PROBLEM TO SOLVE
Of the lines in the data below, write out exactly those from the one holding "Expand the author list chevron" through the one holding "by Negative reviews", both included.

MATERIAL PROVIDED
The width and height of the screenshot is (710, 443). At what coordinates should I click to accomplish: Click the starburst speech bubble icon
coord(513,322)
...
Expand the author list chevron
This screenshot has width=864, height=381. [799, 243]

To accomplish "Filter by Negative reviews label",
* * *
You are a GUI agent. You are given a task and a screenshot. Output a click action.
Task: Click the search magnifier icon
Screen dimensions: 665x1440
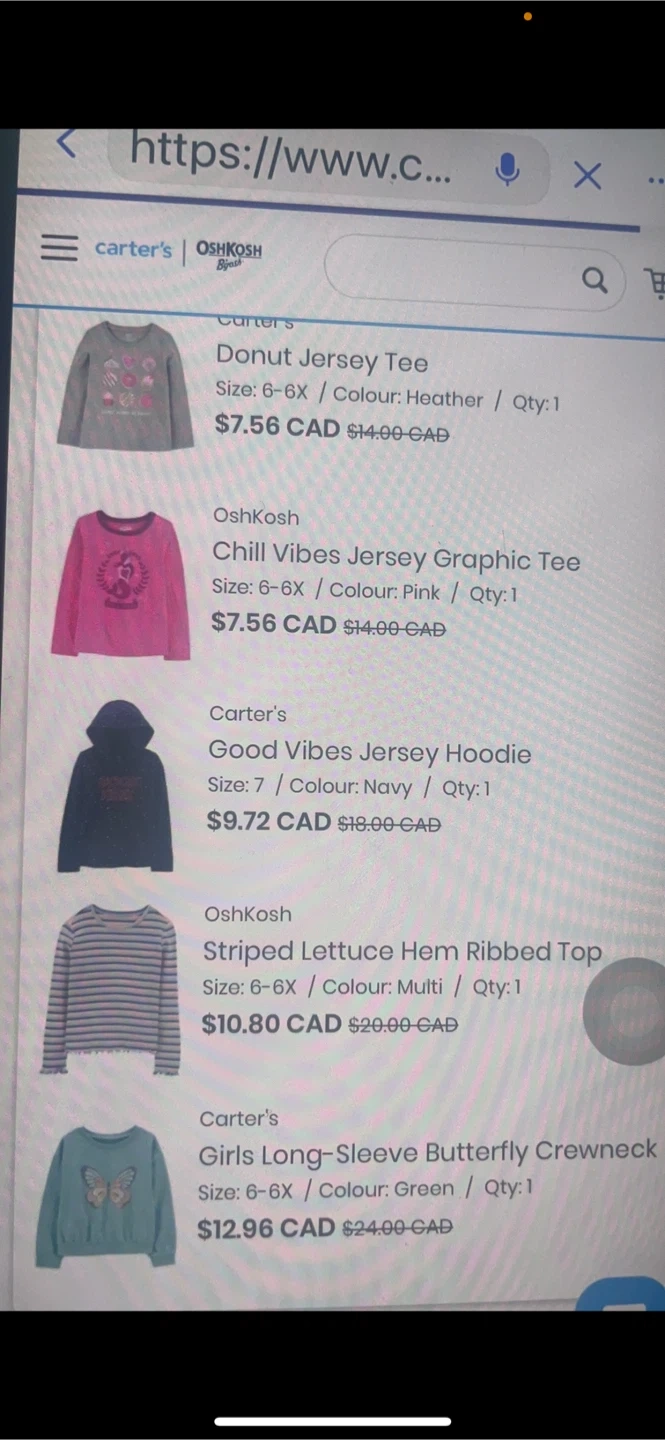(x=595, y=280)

EXERCISE ANSWER
Expand the author list chevron
This screenshot has width=864, height=381. [799, 243]

To accomplish "Filter by Negative reviews label",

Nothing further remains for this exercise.